They discovered codons, three-letter units in DNA sequences that dictate each of the 20 amino acids that make up proteins, work for which Nirenberg received a Nobel Prize with two other researchers.

Point mutations, or misspellings in the genetic code that include only a single letter, can occur on rare occasions. Nonsynonymous mutations affect protein sequences, whereas silent or synonymous mutations do not.

In protein-coding DNA sequences, between one-quarter and one-third of point mutations are synonymous. Those mutations have been thought to be neutral or virtually neutral since the genetic code was broken.

However, University of Michigan biologists reveal that most synonymous mutations are severely damaging in a work published in the journal Nature today that entailed genetic manipulation of yeast cells in the lab.

According to the study authors, the high nonneutrality of most synonymous mutations would have major ramifications for the study of human disease processes, population and conservation biology, and evolutionary biology if proved to be true for additional genes and animals.

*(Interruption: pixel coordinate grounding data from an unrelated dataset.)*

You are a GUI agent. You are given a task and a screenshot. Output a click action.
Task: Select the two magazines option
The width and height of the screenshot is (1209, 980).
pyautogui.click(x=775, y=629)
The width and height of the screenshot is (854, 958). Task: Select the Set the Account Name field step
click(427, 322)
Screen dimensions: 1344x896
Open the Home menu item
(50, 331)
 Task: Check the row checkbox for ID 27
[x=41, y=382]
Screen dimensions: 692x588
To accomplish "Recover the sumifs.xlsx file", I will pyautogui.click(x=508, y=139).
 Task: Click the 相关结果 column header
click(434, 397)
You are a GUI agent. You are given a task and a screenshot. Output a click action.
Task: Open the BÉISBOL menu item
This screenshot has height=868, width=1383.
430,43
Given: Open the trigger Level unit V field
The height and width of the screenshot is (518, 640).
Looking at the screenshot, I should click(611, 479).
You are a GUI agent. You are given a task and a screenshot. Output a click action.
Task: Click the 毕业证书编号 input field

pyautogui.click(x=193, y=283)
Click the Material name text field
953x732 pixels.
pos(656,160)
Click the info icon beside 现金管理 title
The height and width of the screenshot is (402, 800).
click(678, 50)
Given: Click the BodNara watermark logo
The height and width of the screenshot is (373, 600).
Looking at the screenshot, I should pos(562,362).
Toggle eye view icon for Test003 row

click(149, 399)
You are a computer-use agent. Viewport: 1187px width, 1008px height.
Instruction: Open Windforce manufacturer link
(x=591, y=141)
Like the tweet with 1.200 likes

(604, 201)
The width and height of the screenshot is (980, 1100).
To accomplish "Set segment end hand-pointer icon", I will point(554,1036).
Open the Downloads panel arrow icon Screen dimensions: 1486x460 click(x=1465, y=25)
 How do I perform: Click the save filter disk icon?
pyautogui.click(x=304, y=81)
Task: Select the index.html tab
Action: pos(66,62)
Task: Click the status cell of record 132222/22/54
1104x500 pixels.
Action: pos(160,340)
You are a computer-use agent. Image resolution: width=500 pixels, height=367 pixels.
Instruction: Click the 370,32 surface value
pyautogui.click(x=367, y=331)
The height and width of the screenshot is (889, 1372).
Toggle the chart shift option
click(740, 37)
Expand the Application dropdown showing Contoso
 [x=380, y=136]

“Since the genetic code was solved in the 1960s, synonymous mutations have been generally thought to be benign. We now show that this belief is false,” says study senior author Jianzhi “George” Zhang.

“Because many biological conclusions rely on the presumption that synonymous mutations are neutral, its invalidation has broad implications. For example, synonymous mutations are generally ignored in the study of disease-causing mutations, but they might be an underappreciated and common mechanism .”

Anecdotal evidence has revealed that some synonymous mutations are nonneutral in the last decade. Zhang and his colleagues sought to see if these kinds of situations are the exception or the rule.

They chose to investigate this subject in budding yeast (Saccharomyces cerevisiae) because the organism’s short generation time (about 80 minutes) and small size allowed researchers to swiftly, precisely, and conveniently evaluate the impact of a large number of synonymous changes.

They created almost 8,000 mutant yeast strains using CRISPR/Cas9 genome editing, each with a synonymous, nonsynonymous, or nonsense mutation in one of 21 genes chosen by the researchers.

They next measured how rapidly each mutant strain reproduced in comparison to the nonmutant strain to determine its “fitness.” Simply speaking, Darwinian fitness refers to the number of offspring a person has. The reproduction rates of the yeast strains were used to determine if the mutations were advantageous, detrimental, or neutral in this situation.

The researchers were surprised to see that 75.9 percent of synonymous mutations were considerably harmful, while only 1.3 percent were significantly beneficial.

Xukang Shen, a graduate student research assistant in Zhang’s group, adds, “The previous anecdotes of nonneutral synonymous mutations turned out to be the tip of the iceberg.”

“We also studied the mechanisms through which synonymous mutations affect fitness and found that at least one reason is that both synonymous and nonsynonymous mutations alter the gene-expression level, and the extent of this expression effect predicts the fitness effect.”

According to Zhang, the team was aware that some synonymous mutations would likely turn out to be nonneutral based on anecdotal evidence.

“But we were shocked by the large number of such mutations,” he adds. “Our results imply that synonymous mutations are nearly as important as nonsynonymous mutations in causing disease and call for strengthened effort in predicting and identifying pathogenic synonymous mutations.”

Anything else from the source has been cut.